** TEXT PROVIDED follows **
Marie Gilon, an oncology resident physician and Ph.D. candidate at the University of Liège, has spent her research time studying cells your body has probably cursed a thousand times: eosinophils, the white blood cells infamous for making you itch during hay fever season. But a sweeping new review suggests these allergy-fighters may hold an unexpected key to predicting who will survive cancer immunotherapy and who won't.
For decades, eosinophils were pigeonholed as bit players in the immune system—useful only for battling parasites and triggering allergic sneezes. That narrow view is changing. Published in the Journal of Experimental & Clinical Cancer Research, Gilon's synthesis of epidemiological and experimental data reveals something more profound: these cells talk to tumors in ways that can either help or harm cancer's progression, depending entirely on context.
The findings begin at the population level with striking promise. Analyses of large-scale studies suggest that people with higher eosinophil counts face a reduced risk of developing certain cancers in the first place. But once cancer takes hold, the relationship becomes more intricate. Inside a tumor, eosinophils wage a two-part battle against cancer cells. First, they attack directly: these cells carry granules packed with cytotoxic proteins that can kill tumor tissue on contact. Second, they work indirectly by modulating the broader immune response—recruiting and coordinating other immune fighters like lymphocytes to reshape the tumor microenvironment. This dual action explains why the scientific literature sometimes tells contradictory stories about eosinophils, showing them as both cancer suppressors and, in certain conditions, enablers.
The most clinically relevant finding involves immunotherapy. Researchers have noticed a compelling pattern: when cancer patients undergoing treatment with immune checkpoint inhibitors have elevated eosinophil counts—whether measured before or during therapy—they tend to respond better and live longer. This association is strong enough that eosinophil measurement could become a practical tool for identifying which patients are most likely to benefit from immunotherapy in the first place. Doctors could use a simple blood count to flag good candidates and anticipate outcomes before committing patients to treatment.
** End of TEXT PROVIDED **
** RECORDS SHOWN follows **
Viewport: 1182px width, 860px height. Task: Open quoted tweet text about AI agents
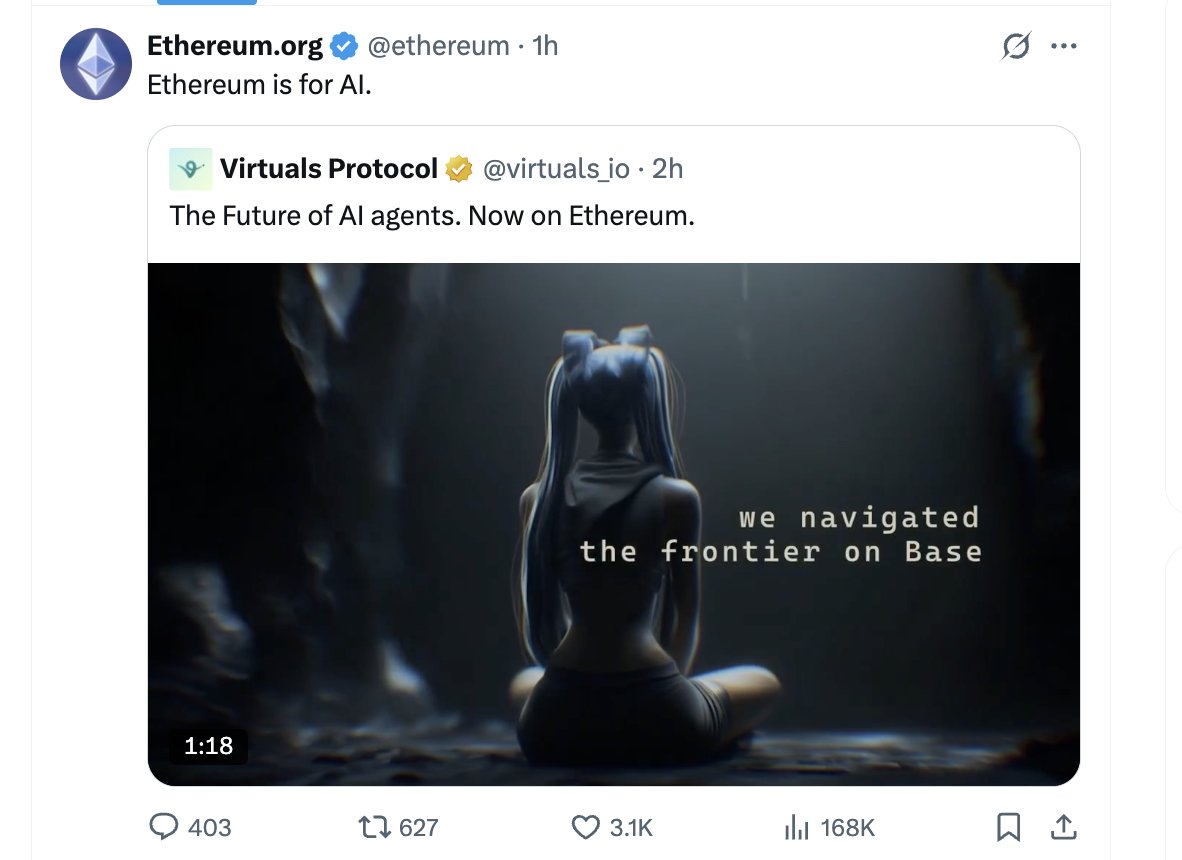[x=432, y=216]
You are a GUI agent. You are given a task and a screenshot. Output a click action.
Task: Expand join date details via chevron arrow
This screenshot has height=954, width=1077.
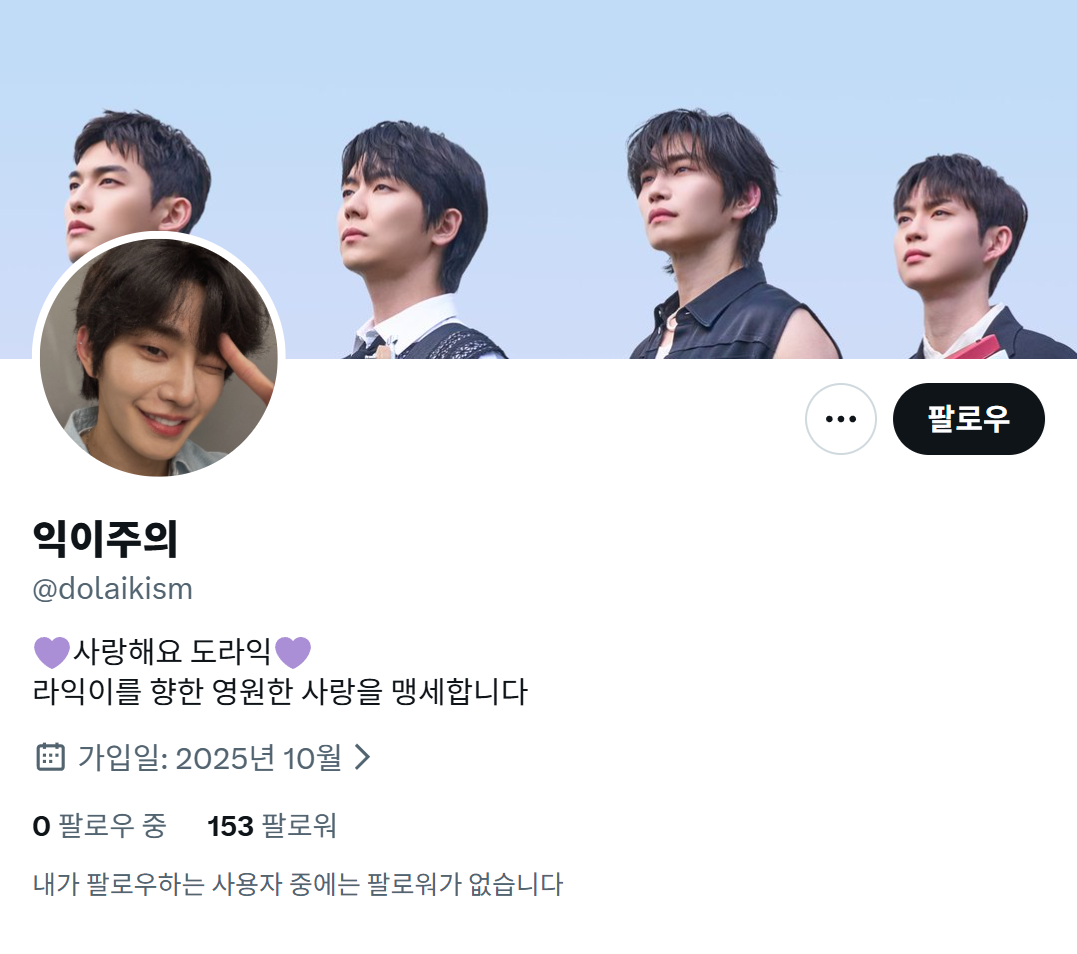362,757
** End of RECORDS SHOWN **
#### [WORK TO COMPLETE]
**a.** Reproduce word for word the stretch of the eosinophil and cancer article from "Marie Gilon, an" through "entirely on context.".
**b.** Carry on writing the article on eosinophils and cancer immunotherapy, picking up from its final sentence.

#### [ANSWERS BY ITEM]
**a.**
Marie Gilon, an oncology resident physician and Ph.D. candidate at the University of Liège, has spent her research time studying cells your body has probably cursed a thousand times: eosinophils, the white blood cells infamous for making you itch during hay fever season. But a sweeping new review suggests these allergy-fighters may hold an unexpected key to predicting who will survive cancer immunotherapy and who won't.
For decades, eosinophils were pigeonholed as bit players in the immune system—useful only for battling parasites and triggering allergic sneezes. That narrow view is changing. Published in the Journal of Experimental & Clinical Cancer Research, Gilon's synthesis of epidemiological and experimental data reveals something more profound: these cells talk to tumors in ways that can either help or harm cancer's progression, depending entirely on context.

**b.**
There is a cost to this immune activation, however. Higher eosinophil counts correlate with a higher incidence of immune-related adverse effects—the side effects that can accompany checkpoint inhibitor therapy. This underscores the delicate balance clinicians must strike: the same cellular activity that predicts better cancer outcomes can also predict complications requiring careful monitoring.
The review reflects a rare collaboration between laboratory science and clinical medicine. Gilon's co-authors—Christine Gennigens, Claire Josse, Vincent Bours, and Guy Jerusalem—bridge the Oncology Department of CHU de Liège and the Human Genetics Unit at GIGA, translating bench findings into bedside applications.
Yet significant obstacles remain before eosinophils become standard biomarkers in cancer care. Eosinophil behavior varies widely across different tumor types, and the field lacks standardized measurement protocols. Without uniform testing methods, it's impossible to establish clear clinical guidelines. Researchers acknowledge that further work is needed to clarify the underlying mechanisms and identify exactly when eosinophils might be reliably used as biomarkers or therapeutic targets.
The evidence paints an emerging picture: eosinophils deserve serious attention at the intersection of immunology and oncology. While the path from research finding to clinical tool remains long, this work hints at a meaningful role for humble allergy-causing cells in the next evolution of cancer medicine.